§ **PASSAGE PROVIDED**:

Corporations take extensive measures to monitor, detect, and stop malicious code from entering the enterprise via the Internet. But what about detecting malware that walks through your enterprise’s front door and into your network—hidden in the devices that your employees, contractors, or delivery personnel are carrying?
A case in point. IBM recently disclosed that they had shipped an unspecified number of malicious USB flash drives to some of their customers. The drives, when inserted, infected the victim’s PC with malware. IBM eventually discovered the infected devices and released a support advisory, urging customers to destroy the USB flash drives to prevent their use and the spread of infection.
Other considerations
The incident highlights how important it is for organizations to identify malware that enters their network through means other than traditional Internet-based threat vectors (email, file downloads, and malicious website). In addition to perimeter controls, organizations need to protect against malicious objects on laptops, phones, wearables, or USB devices that are physically carried in by employees and partners—or in this case, the shipping and receiving department.
Malicious USB drives are responsible for a significant number of data breaches. But other devices that walk into our enterprises each day can inflict even more damage. The number of smartphones infected with malware is dramatically increasing. Nokia reports smartphone infections increased 83 percent during the second half of 2016 (as compared to 96 percent during the first half of the year) and according to Gartner, only 23% of employees are given corporate-issued smartphones. That means close to 80% of the smartphones at the average enterprise are employee-owned and managed. A lot of them have poor security and are infected.

§ **PROBLEM SET**:
[1] In the passage on malware carried into the enterprise, what percentage of employees does Gartner say are given corporate-issued smartphones?
[2] Pick up the passage on malware carried into the enterprise after its last sentence and continue writing it.

§ **DATA EXCERPTS**:
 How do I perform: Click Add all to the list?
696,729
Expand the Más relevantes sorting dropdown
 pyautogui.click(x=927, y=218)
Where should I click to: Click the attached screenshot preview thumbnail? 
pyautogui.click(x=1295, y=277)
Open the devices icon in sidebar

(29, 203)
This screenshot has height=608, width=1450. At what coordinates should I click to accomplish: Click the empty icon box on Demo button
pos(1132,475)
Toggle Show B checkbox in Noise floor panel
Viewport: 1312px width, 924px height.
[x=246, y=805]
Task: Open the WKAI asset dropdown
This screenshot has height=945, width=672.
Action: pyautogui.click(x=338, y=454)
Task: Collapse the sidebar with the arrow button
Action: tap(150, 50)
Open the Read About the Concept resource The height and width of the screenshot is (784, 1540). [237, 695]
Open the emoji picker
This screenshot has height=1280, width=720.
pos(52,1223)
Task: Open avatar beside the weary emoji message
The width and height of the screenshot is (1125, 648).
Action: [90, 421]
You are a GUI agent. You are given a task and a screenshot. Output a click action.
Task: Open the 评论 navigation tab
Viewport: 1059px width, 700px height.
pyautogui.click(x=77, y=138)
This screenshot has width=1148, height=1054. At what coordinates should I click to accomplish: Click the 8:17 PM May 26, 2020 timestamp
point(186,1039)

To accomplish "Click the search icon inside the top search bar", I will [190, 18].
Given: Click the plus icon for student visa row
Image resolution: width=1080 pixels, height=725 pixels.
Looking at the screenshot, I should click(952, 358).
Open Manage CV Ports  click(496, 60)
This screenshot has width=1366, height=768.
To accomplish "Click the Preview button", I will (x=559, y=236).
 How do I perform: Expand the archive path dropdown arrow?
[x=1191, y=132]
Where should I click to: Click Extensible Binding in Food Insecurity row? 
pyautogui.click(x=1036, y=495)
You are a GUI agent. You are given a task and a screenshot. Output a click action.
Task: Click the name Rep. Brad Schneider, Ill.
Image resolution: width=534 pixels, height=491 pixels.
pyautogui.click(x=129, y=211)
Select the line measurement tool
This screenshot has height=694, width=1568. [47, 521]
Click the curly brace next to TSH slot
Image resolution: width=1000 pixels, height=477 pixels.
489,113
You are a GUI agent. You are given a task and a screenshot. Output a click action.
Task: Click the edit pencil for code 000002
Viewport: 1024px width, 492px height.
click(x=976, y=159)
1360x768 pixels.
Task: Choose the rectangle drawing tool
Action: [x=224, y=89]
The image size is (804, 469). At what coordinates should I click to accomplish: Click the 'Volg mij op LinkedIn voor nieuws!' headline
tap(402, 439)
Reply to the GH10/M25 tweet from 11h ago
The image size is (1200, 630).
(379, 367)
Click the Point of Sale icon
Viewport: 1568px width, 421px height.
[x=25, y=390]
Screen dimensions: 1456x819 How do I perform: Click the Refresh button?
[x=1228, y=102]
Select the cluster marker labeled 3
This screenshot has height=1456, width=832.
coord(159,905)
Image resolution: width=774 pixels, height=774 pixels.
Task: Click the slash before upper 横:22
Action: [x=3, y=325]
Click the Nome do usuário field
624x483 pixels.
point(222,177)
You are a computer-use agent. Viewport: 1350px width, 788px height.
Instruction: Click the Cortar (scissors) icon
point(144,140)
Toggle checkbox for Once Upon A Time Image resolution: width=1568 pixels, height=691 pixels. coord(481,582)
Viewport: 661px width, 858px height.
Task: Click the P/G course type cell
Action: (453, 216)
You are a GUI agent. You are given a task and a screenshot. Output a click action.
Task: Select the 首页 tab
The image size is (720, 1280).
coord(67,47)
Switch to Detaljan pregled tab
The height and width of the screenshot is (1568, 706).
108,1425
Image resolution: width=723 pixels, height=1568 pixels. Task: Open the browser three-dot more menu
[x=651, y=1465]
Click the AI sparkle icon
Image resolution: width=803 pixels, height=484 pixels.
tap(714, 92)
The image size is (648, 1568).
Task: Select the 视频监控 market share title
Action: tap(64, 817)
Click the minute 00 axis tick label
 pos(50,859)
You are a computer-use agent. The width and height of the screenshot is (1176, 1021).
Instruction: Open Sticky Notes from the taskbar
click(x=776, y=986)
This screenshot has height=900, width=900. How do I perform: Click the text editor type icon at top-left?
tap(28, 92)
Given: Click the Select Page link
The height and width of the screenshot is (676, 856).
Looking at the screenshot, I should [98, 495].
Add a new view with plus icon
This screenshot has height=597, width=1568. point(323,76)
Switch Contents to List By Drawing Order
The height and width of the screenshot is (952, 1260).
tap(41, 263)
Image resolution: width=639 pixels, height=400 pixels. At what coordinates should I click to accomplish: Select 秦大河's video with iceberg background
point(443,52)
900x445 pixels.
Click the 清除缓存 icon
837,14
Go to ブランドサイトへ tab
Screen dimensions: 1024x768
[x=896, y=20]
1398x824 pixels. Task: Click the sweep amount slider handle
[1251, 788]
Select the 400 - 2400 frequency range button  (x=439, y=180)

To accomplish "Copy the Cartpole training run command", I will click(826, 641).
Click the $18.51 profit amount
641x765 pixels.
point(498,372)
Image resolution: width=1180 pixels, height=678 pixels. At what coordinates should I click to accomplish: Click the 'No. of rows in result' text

§ **PER-TASK ANSWERS**:
[1] 23 percent

[2]
Detecting suspicious activity
Endpoint antivirus solutions are capable of identifying some of this walk-in malware but are largely ineffective. To adequately protect themselves, organizations need a solution that detects malware by its structure and behavior as well as by its signature. Network monitoring for malicious traffic and connections is of particular importance. Malware will almost always attempt to contact the criminal’s command and control servers. Detecting those connections and other suspicious network activity is both critical and effective.
Network perimeter controls are essential. But organizations must also be able to detect malware that bypasses those controls and is already inside the organization.